The primary cause of alkaptonuria is genetic in nature. It follows an autosomal recessive inheritance pattern, meaning that a person must inherit two copies of the defective gene—one from each parent—to manifest the disorder. If an individual inherits only one copy of the mutated gene, they are considered carriers and typically do not show symptoms but can pass the gene to their offspring. The gene responsible for alkaptonuria is located on chromosome 3 and encodes the enzyme homogentisate 1,2-dioxygenase.

Mutations in the HGD gene lead to a defective or absent enzyme, disrupting the normal metabolic pathway of phenylalanine and tyrosine. Normally, these amino acids are broken down through a series of steps, culminating in the formation of fumarate and acetoacetate, which are used by the body for energy. When the enzyme is deficient, homogentisic acid accumulates in the bloodstream and is excreted in the urine. This excess HGA deposits in connective tissues such as cartilage, skin, and sclera, giving them a characteristic dark pigmentation over time.

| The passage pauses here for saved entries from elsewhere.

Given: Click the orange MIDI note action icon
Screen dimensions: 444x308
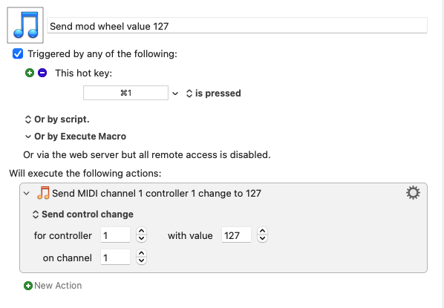Looking at the screenshot, I should (x=43, y=193).
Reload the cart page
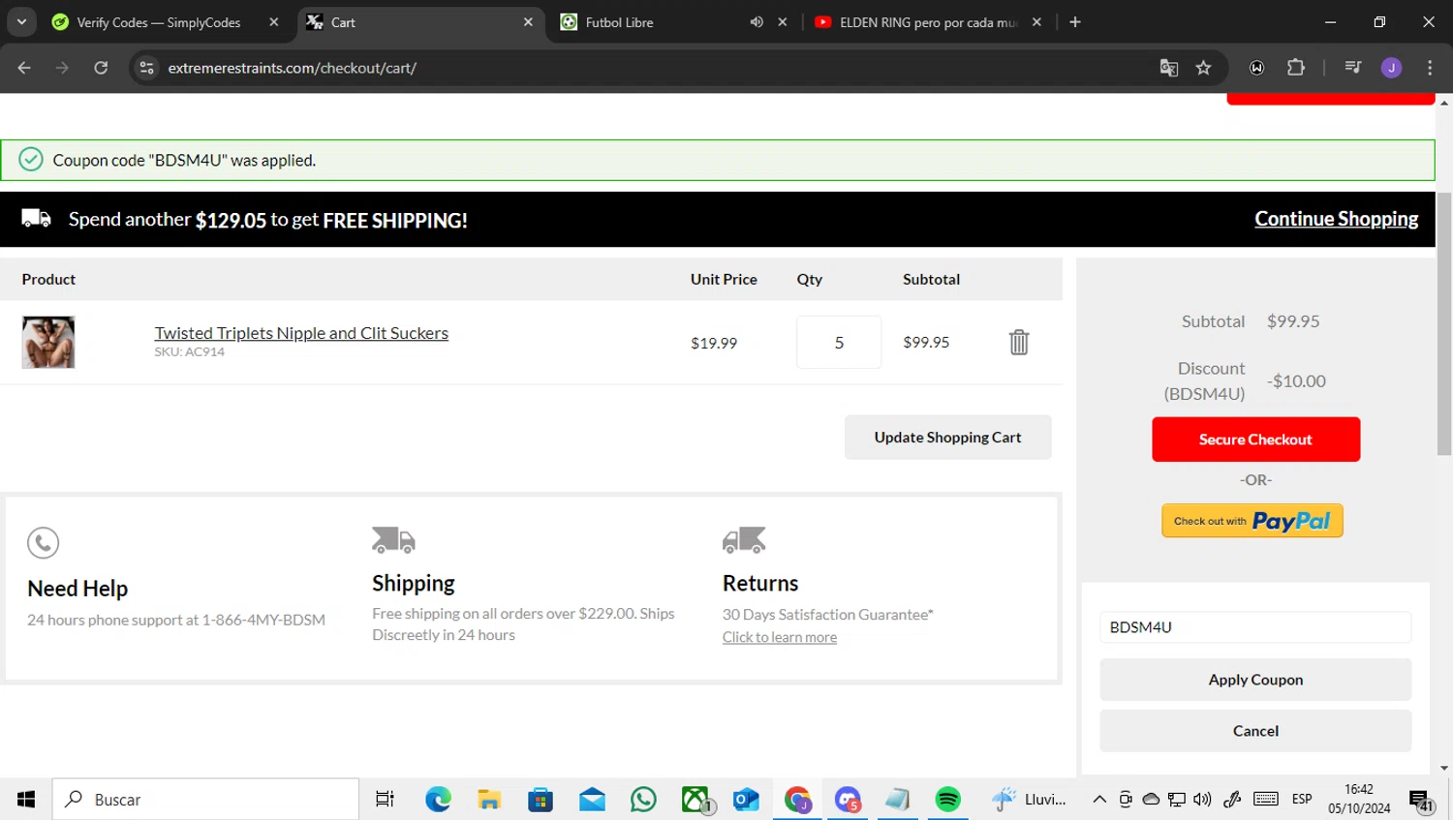The height and width of the screenshot is (820, 1453). (101, 68)
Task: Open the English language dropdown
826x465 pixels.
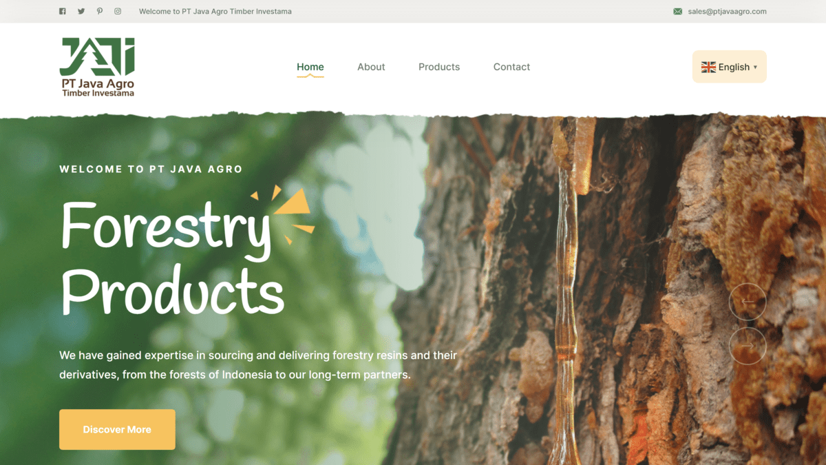Action: [729, 67]
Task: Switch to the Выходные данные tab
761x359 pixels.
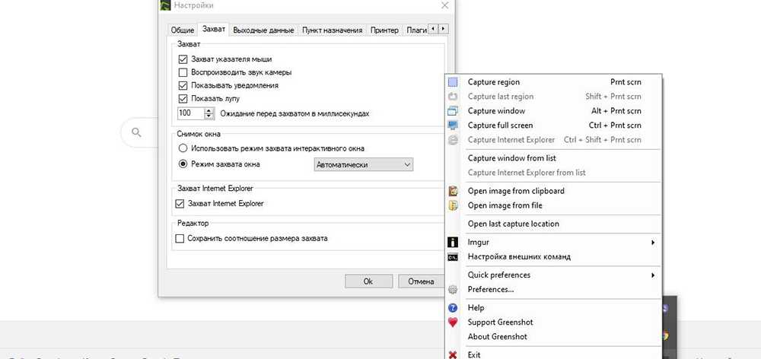Action: [x=263, y=30]
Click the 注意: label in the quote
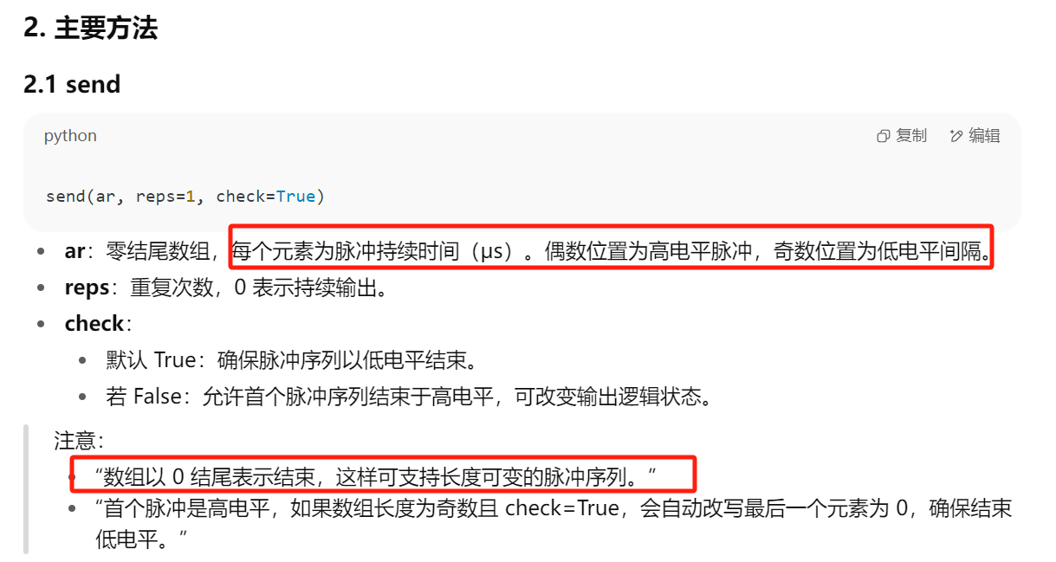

Environmental factors do not cause alkaptonuria directly, as it is purely a genetic disorder. However, environmental influences like diet and lifestyle can influence the severity or progression of symptoms. For instance, a diet high in phenylalanine and tyrosine can increase the substrate load, potentially exacerbating the accumulation of homogentisic acid. Conversely, a low-protein diet may help reduce the formation of HGA, although it does not cure the underlying genetic defect.

Understanding the causes of alkaptonuria is crucial for early diagnosis and management. Genetic counseling can be offered to families with a history of the disorder, especially since identifying carriers can help inform reproductive decisions. Although there is currently no cure for alkaptonuria, early diagnosis allows for symptom management, such as physical therapy for joint issues and monitoring of cardiovascular health, since tissue pigmentation and degeneration can lead to long-term complications.

Research continues to explore enzyme replacement therapies and gene therapies as potential future treatments, aiming to correct the underlying enzyme deficiency. In the meantime, awareness of the genetic cause and inheritance pattern remains vital for affected families and healthcare providers. Overall, alkaptonuria exemplifies how a single genetic mutation can have widespread effects on the body’s metabolism and tissue integrity.